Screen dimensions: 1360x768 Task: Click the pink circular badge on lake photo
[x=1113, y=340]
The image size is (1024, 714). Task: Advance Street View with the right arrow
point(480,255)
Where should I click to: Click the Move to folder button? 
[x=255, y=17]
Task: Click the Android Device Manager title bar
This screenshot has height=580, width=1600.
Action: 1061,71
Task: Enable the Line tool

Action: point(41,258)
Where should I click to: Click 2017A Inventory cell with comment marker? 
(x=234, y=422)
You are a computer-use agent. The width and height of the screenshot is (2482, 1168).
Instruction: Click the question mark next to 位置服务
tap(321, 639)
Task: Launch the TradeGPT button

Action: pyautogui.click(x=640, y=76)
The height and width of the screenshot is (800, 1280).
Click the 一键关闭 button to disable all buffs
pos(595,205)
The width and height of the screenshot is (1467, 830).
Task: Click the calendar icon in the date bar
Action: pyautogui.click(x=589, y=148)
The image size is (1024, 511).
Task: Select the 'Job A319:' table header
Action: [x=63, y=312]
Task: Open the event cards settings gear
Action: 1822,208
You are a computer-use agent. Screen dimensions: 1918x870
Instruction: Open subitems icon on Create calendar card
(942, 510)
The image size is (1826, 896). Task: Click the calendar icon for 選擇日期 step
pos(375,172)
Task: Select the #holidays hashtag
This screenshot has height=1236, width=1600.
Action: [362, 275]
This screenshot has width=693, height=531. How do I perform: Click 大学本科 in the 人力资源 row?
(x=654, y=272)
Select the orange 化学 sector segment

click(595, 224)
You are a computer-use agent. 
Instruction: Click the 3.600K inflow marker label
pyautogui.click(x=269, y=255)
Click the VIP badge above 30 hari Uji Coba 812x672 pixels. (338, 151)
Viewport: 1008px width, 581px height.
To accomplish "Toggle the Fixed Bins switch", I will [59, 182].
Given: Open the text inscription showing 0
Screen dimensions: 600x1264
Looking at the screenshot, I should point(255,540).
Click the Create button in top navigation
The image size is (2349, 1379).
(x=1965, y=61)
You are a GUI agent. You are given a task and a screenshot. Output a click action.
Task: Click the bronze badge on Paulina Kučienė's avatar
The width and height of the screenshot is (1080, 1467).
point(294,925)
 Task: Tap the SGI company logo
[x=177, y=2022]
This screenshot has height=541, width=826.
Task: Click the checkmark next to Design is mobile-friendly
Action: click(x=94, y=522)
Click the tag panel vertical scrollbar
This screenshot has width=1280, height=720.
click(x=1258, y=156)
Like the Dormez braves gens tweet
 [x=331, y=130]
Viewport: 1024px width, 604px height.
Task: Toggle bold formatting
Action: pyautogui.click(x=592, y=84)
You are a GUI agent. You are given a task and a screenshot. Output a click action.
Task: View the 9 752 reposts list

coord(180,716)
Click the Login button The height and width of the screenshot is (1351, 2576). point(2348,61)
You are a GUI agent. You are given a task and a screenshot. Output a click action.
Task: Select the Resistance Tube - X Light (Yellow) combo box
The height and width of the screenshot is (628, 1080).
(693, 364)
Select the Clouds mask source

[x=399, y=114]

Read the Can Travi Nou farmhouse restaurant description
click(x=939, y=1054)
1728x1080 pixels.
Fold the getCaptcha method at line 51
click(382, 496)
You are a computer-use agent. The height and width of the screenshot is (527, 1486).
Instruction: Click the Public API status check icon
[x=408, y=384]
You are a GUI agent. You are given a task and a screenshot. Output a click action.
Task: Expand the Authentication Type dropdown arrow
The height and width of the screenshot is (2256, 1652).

Task prompt
Output all records exactly, with nothing added or dropped.

Answer below
Screen dimensions: 1360x768 Task: Click the pink circular badge on lake photo
[x=1113, y=340]
The image size is (1024, 714). Task: Advance Street View with the right arrow
point(480,255)
Where should I click to: Click the Move to folder button? 
[x=255, y=17]
Task: Click the Android Device Manager title bar
This screenshot has height=580, width=1600.
Action: 1061,71
Task: Enable the Line tool

Action: point(41,258)
Where should I click to: Click 2017A Inventory cell with comment marker? 
(x=234, y=422)
You are a computer-use agent. The width and height of the screenshot is (2482, 1168).
Instruction: Click the question mark next to 位置服务
tap(321, 639)
Task: Launch the TradeGPT button

Action: pyautogui.click(x=640, y=76)
The height and width of the screenshot is (800, 1280).
Click the 一键关闭 button to disable all buffs
pos(595,205)
The width and height of the screenshot is (1467, 830).
Task: Click the calendar icon in the date bar
Action: pyautogui.click(x=589, y=148)
The image size is (1024, 511).
Task: Select the 'Job A319:' table header
Action: [x=63, y=312]
Task: Open the event cards settings gear
Action: 1822,208
You are a computer-use agent. Screen dimensions: 1918x870
Instruction: Open subitems icon on Create calendar card
(942, 510)
The image size is (1826, 896). Task: Click the calendar icon for 選擇日期 step
pos(375,172)
Task: Select the #holidays hashtag
This screenshot has height=1236, width=1600.
Action: [362, 275]
This screenshot has width=693, height=531. How do I perform: Click 大学本科 in the 人力资源 row?
(x=654, y=272)
Select the orange 化学 sector segment

click(595, 224)
You are a computer-use agent. 
Instruction: Click the 3.600K inflow marker label
pyautogui.click(x=269, y=255)
Click the VIP badge above 30 hari Uji Coba 812x672 pixels. (338, 151)
Viewport: 1008px width, 581px height.
To accomplish "Toggle the Fixed Bins switch", I will [59, 182].
Given: Open the text inscription showing 0
Screen dimensions: 600x1264
Looking at the screenshot, I should point(255,540).
Click the Create button in top navigation
The image size is (2349, 1379).
(x=1965, y=61)
You are a GUI agent. You are given a task and a screenshot. Output a click action.
Task: Click the bronze badge on Paulina Kučienė's avatar
The width and height of the screenshot is (1080, 1467).
point(294,925)
 Task: Tap the SGI company logo
[x=177, y=2022]
This screenshot has height=541, width=826.
Task: Click the checkmark next to Design is mobile-friendly
Action: click(x=94, y=522)
Click the tag panel vertical scrollbar
This screenshot has width=1280, height=720.
click(x=1258, y=156)
Like the Dormez braves gens tweet
 [x=331, y=130]
Viewport: 1024px width, 604px height.
Task: Toggle bold formatting
Action: pyautogui.click(x=592, y=84)
You are a GUI agent. You are given a task and a screenshot. Output a click action.
Task: View the 9 752 reposts list

coord(180,716)
Click the Login button The height and width of the screenshot is (1351, 2576). point(2348,61)
You are a GUI agent. You are given a task and a screenshot. Output a click action.
Task: Select the Resistance Tube - X Light (Yellow) combo box
The height and width of the screenshot is (628, 1080).
(693, 364)
Select the Clouds mask source

[x=399, y=114]

Read the Can Travi Nou farmhouse restaurant description
click(x=939, y=1054)
1728x1080 pixels.
Fold the getCaptcha method at line 51
click(382, 496)
You are a computer-use agent. The height and width of the screenshot is (527, 1486).
Instruction: Click the Public API status check icon
[x=408, y=384]
You are a GUI agent. You are given a task and a screenshot. Output a click action.
Task: Expand the Authentication Type dropdown arrow
The height and width of the screenshot is (2256, 1652).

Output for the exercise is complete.